SOURCE MATERIAL:

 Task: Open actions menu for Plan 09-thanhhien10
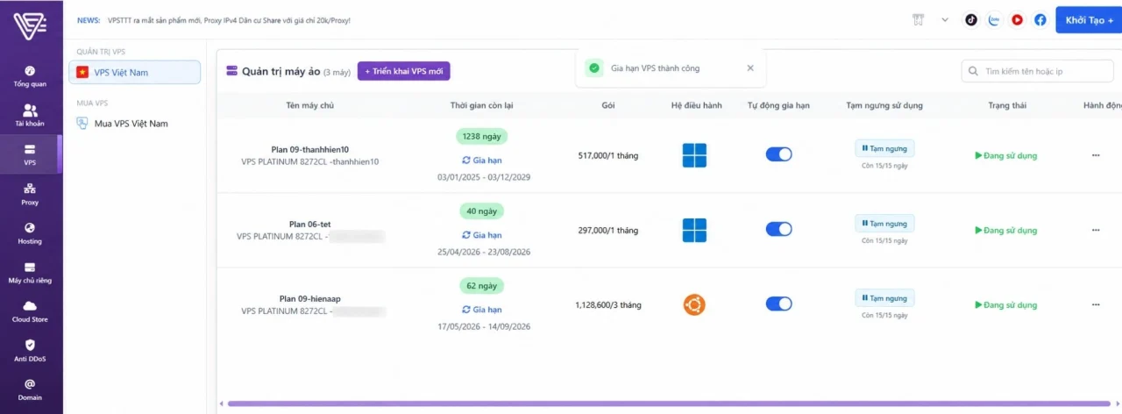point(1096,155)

* * *

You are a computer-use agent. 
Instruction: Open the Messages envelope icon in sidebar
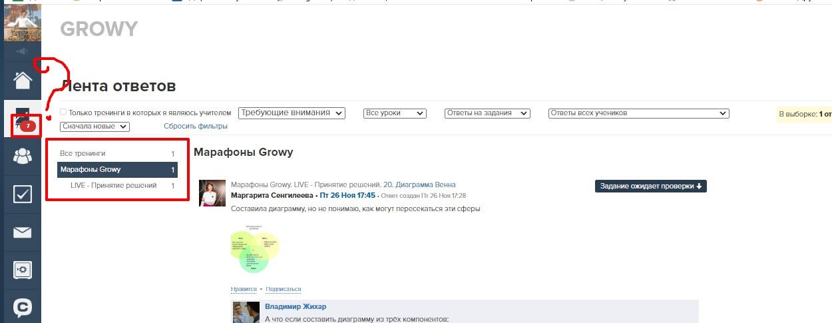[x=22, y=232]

...

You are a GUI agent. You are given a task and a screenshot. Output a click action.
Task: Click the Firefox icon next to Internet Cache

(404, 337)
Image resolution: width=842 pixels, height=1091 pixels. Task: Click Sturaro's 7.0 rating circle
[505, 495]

WORK TO BE COMPLETED:
Return each line of the data that contains the string "agent".

TASK SOLUTION:
You are a computer-use agent. 
You are a GUI agent. You are given a task and a screenshot. Output a click action.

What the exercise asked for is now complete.